REQUIRED TASKS:
[A] List every person named in the column on Israel and the press.
[B] Using the column on Israel and the press, say whether each statement agrees with it, answering yes or no and quoting the deciding words:
(i) Years of pool chlorine have faded Hanna's tattoo from Auschwitz.
(ii) The letter questioning Israel's fight against terror came from Hungary.
(iii) More than 565,000 Hungarian Jews perished.
[C] Write out the column on Israel and the press word for word, from "Apprehension for the" up to and including "does this work?".

EXTRACT PROVIDED:
▬▬▬▬▬▬▬▬▬▬
LOOKING AROUND:Show, don't tell
By Barbara Sofer
April, 11 2002
Hungary is the homeland of my swimming friend Hanna. Decades of pool
chlorine haven't bleached out the tattoo she bears from Auschwitz. But
she's lucky to be alive, she'll tell you. Over 565,000 Hungarian Jews
perished, the result of the collaboration of their Hungarian neighbors
with the Nazis. So it was with bitter irony, on the week when Jewish hearts
were raw with intense identification with Holocaust and Martyrs Remembrance
Day, poised for Memorial Day for those who gave their lives to establish
and maintain our state, and apprehensive over our grim daily news, that
we received a letter from Hungary questioning the morality of Israel's
fight against terror.
Apprehension for the fate of the Jewish people and skepticism over the
way Israel is presented in the media should be fixed in the minds of anyone
watching TV, and even more so in any land of the Holocaust. That a Jew
in Hungary should feel bereft of cogent answers to stand up for his brethren
in Israel underscores just how sickeningly effective the enemy's manipulation
of the press is, and how woefully lacking is our own public relations
effort. When our enemies can't stop our soldiers with missiles, they use
missives.
How does this work?
The opening thrust is the singling out of Prime Minister Ariel Sharon
as a villain. Remember that old phrase, "it's not Jews we're against,
just Zionists?" The current refrain is that Sharon, a man with a
tarnished past toward Palestinians, has "lost all proportion"
▬▬▬▬▬▬▬▬▬▬
DATA SHOWN:
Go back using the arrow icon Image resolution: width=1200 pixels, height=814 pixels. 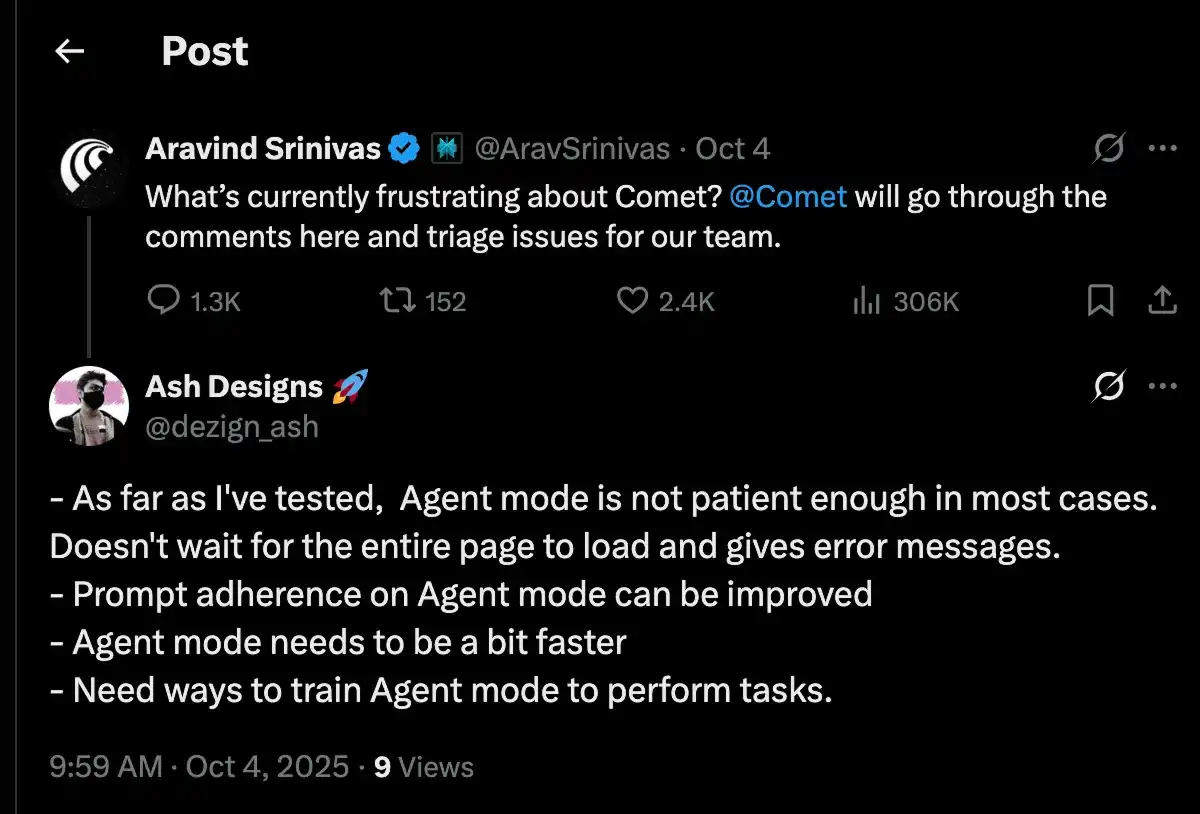(x=69, y=52)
▬▬▬▬▬▬▬▬▬▬
ANSWERS FOR THE EXERCISE:
[A]
Barbara Sofer
Hanna
Ariel Sharon

[B]
(i) No: "Decades of pool chlorine haven't bleached out the tattoo she bears from Auschwitz."
(ii) Yes: "we received a letter from Hungary questioning the morality of Israel's fight against terror."
(iii) Yes: "Over 565,000 Hungarian Jews perished"

[C]
Apprehension for the fate of the Jewish people and skepticism over the
way Israel is presented in the media should be fixed in the minds of anyone
watching TV, and even more so in any land of the Holocaust. That a Jew
in Hungary should feel bereft of cogent answers to stand up for his brethren
in Israel underscores just how sickeningly effective the enemy's manipulation
of the press is, and how woefully lacking is our own public relations
effort. When our enemies can't stop our soldiers with missiles, they use
missives.
How does this work?